Work task: Using the data below, copy each line that includes the word "header".

──────────────────────────────

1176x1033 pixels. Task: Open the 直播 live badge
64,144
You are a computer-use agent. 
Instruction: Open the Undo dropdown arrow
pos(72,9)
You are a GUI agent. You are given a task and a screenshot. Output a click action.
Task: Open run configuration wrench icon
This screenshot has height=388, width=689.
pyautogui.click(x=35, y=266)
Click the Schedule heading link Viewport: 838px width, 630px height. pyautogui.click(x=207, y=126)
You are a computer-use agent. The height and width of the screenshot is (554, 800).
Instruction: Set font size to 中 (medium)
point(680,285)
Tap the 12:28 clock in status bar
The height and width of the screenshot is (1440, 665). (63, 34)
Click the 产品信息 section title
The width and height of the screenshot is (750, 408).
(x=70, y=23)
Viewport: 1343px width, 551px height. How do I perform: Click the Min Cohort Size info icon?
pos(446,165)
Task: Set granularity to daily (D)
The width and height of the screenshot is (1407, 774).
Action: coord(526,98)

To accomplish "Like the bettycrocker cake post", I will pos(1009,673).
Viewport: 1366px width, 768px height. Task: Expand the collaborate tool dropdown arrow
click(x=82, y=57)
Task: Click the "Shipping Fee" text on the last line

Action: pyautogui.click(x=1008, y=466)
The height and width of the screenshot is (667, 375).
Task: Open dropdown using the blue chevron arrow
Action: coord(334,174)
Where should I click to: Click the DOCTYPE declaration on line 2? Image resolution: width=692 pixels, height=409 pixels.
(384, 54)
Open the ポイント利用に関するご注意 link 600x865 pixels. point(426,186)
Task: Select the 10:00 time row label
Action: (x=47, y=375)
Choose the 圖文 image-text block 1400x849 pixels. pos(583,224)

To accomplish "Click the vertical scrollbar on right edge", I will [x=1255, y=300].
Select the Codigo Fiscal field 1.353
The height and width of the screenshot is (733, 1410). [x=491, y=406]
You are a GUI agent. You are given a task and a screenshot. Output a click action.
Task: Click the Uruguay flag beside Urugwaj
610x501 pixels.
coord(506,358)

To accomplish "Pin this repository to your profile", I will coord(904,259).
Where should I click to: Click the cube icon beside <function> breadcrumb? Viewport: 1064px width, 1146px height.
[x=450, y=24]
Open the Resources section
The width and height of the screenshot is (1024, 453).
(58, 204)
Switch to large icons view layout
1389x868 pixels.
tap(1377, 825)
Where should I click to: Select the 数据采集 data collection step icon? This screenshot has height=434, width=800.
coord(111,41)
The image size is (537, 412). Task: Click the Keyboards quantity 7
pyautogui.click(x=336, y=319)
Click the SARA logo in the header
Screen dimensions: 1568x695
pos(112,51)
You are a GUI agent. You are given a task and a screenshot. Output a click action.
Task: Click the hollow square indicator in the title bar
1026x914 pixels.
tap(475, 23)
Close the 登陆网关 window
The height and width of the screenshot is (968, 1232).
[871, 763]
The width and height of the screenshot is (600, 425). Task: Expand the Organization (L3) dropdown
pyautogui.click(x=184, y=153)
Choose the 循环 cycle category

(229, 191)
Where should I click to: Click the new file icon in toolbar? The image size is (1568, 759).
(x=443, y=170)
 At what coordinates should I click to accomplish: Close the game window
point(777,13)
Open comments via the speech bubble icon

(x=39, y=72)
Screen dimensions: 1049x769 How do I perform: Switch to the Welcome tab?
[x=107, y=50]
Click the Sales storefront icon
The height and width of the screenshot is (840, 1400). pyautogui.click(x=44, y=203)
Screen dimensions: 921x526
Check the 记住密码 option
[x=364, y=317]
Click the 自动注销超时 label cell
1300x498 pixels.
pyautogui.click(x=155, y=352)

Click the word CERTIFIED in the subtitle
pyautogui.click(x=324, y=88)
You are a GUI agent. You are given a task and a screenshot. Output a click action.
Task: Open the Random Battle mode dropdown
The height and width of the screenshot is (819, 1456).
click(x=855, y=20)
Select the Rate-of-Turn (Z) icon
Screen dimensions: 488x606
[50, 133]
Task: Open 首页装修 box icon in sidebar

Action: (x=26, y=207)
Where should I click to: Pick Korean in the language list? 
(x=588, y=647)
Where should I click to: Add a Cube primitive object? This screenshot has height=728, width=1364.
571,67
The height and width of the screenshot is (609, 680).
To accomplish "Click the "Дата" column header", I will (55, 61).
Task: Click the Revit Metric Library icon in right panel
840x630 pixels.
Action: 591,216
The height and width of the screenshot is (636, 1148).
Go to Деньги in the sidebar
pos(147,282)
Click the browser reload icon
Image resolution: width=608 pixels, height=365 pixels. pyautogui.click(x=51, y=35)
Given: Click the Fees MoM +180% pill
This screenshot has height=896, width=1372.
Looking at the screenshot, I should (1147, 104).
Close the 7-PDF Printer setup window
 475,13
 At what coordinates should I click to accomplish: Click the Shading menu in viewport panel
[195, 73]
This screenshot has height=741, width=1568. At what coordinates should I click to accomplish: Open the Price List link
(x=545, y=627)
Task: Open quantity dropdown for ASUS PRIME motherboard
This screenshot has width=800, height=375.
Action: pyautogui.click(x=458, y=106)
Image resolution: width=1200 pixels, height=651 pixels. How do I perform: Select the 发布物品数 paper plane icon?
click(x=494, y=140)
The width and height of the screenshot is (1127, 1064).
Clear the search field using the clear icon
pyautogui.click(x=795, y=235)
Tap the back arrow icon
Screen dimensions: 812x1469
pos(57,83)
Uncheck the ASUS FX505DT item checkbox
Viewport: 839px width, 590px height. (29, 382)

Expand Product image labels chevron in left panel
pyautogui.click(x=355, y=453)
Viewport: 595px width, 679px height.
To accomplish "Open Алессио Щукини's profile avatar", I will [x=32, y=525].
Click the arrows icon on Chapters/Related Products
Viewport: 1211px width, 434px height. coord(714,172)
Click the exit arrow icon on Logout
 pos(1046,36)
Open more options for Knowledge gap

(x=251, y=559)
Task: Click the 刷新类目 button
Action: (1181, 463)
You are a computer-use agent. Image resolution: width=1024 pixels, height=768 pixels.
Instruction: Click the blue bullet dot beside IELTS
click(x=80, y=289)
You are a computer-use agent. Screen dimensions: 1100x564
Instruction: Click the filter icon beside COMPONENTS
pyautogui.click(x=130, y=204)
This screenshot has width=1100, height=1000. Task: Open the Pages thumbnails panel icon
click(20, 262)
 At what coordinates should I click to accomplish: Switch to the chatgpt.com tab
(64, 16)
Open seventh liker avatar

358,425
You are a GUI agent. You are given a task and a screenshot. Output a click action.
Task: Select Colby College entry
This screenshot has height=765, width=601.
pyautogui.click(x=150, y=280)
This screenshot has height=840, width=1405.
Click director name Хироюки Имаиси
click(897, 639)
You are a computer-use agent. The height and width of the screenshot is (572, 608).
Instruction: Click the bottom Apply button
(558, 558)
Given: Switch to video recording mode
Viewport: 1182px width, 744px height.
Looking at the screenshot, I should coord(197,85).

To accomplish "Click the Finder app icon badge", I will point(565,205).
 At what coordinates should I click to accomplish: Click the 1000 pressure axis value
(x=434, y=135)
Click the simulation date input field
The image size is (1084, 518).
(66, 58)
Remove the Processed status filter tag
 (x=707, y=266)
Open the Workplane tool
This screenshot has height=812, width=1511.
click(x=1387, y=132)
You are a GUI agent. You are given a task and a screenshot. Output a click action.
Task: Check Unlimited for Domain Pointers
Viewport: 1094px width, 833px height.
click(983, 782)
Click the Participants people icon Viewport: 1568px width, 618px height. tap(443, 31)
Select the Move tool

──────────────────────────────

Problem solution:
Click the SARA logo in the header
To accomplish "Click the "Дата" column header", I will (55, 61).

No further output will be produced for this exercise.